Your project begins with your annotated bibliography. An annotated bibliography is a descriptive list of sources. The purpose of this for our projects is to explore the major literature
associated with your topic and to refine your specific proposal.
- Project formatting:
- Layout: 1" margins with 1/2" paragraph indentation, single-spaced (with one space between entries), 12-point Times Roman font.
- Note: Microsoft's default margins are 1.25" — you must change this (from the "File" menu, select "Page Setup...").
- All printed pages must be stapled (neatly, in the upper-left corner).
- Document format: Word or WordPerfect (or 'RTF') only.

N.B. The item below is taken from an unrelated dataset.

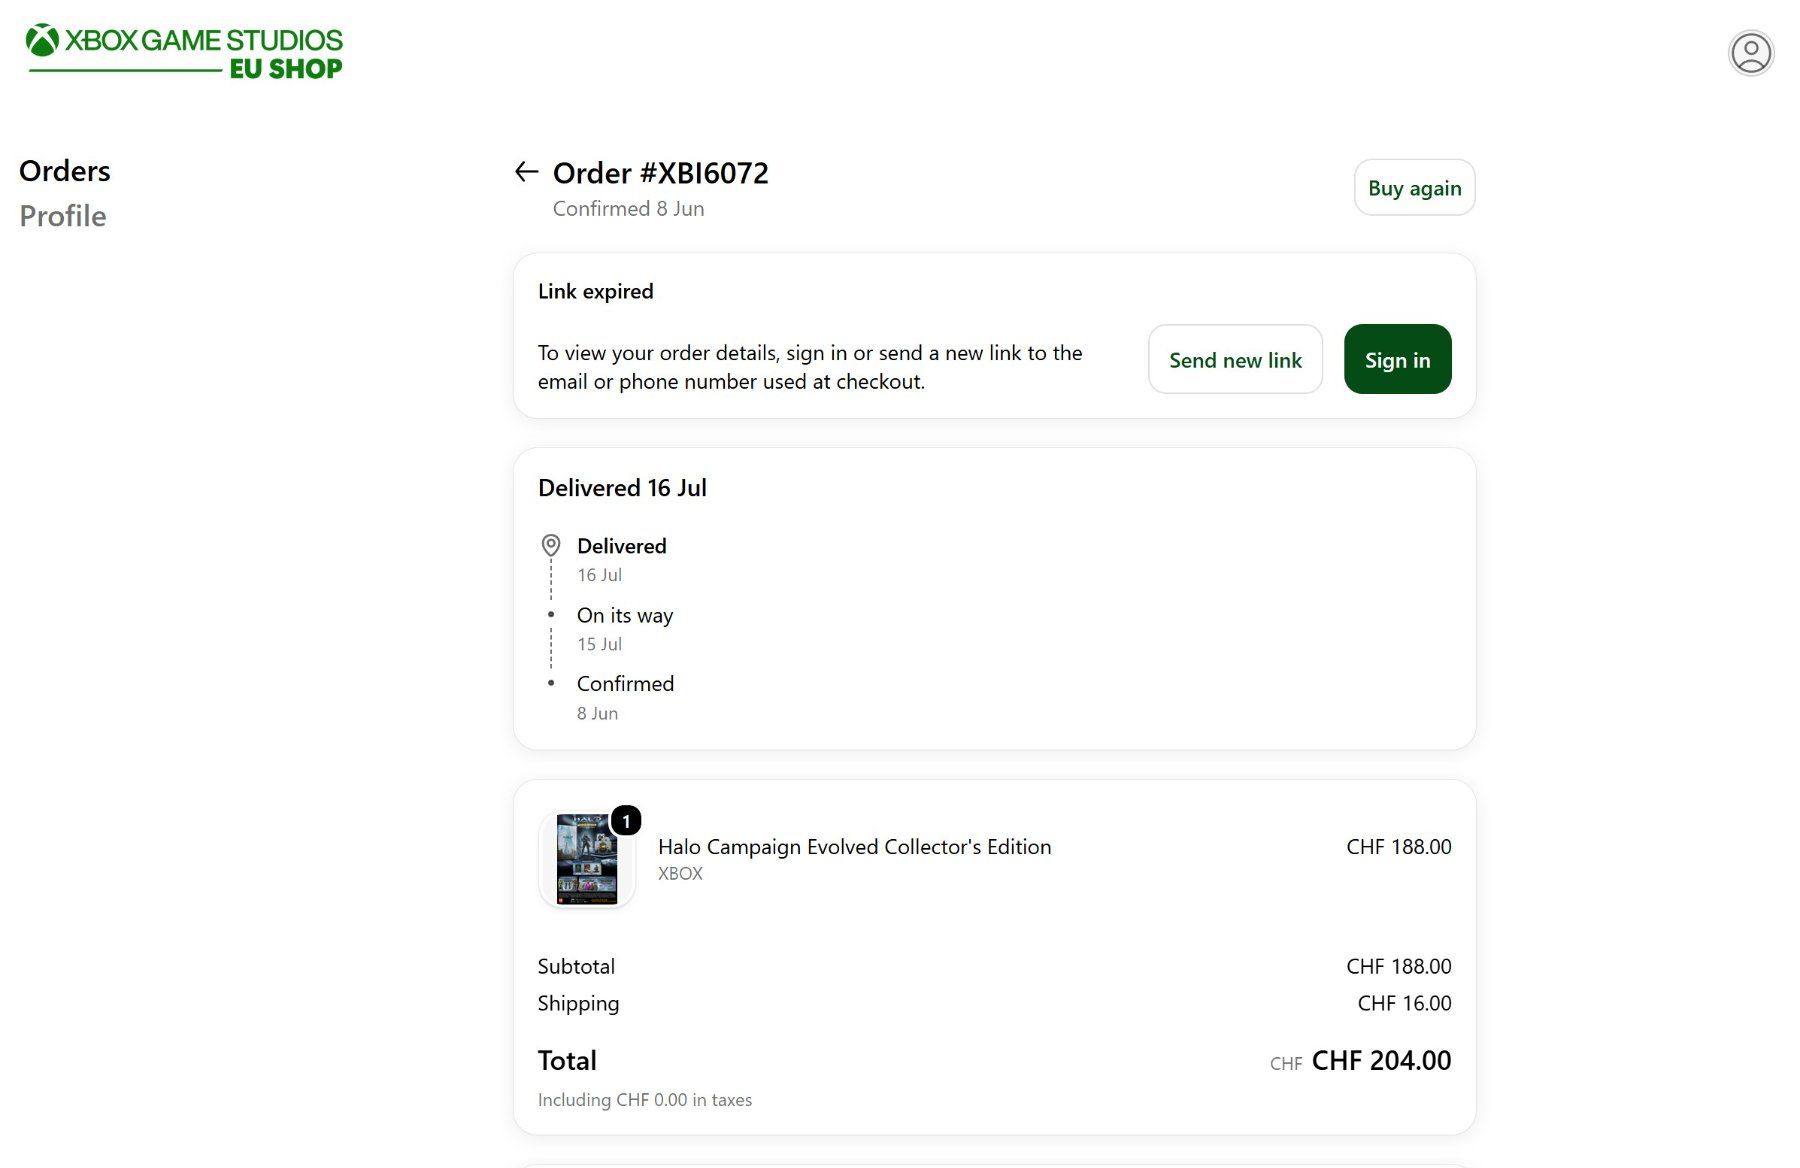Click Send new link button
The width and height of the screenshot is (1800, 1168).
[x=1235, y=360]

- File name: Course number and your last name(s). Examples — 4113Smith.doc, or 3122Smith_Jones.wpd.
- The top of your first page begins with a working title followed by "Annotated Bibliography", your name(s) in alphabetical order, the course number. Do not use a separate title page.
- You must cite a minimum of eight references
(in addition to class readings).
- Note: this is an absolute minimum for submission. Simply meeting the minimum does not earn you full or partial credit.
- Note: these must be relevant references (not just any you can find right now). You must use at least half of them in your final project. You will lose 1 point for each reference, beyond half, not used in your project.
- You must use the APA citation style.
- List your references alphabetically by author (or by organization when there is no specific author noted).
- Each reference must include 1) a brief description of the literature, and 2) a discussion of why it is relevant to your
- While you may use a broad spectrum of relevant material for the project itself, the references in the annotated bibliography should be limited to MAJOR academic literature in the field (not just ANY literature—CQ and National Journal are acceptable, but no newspaper or magazine articles!). Use your texts as guides.
- Finally, the bibliography should help direct and focus your research. To that end, you must include a concluding paragraph that 1) summarizes what you learned from your literature search; and 2) develops some thesis or hypothesis to pursue in your research.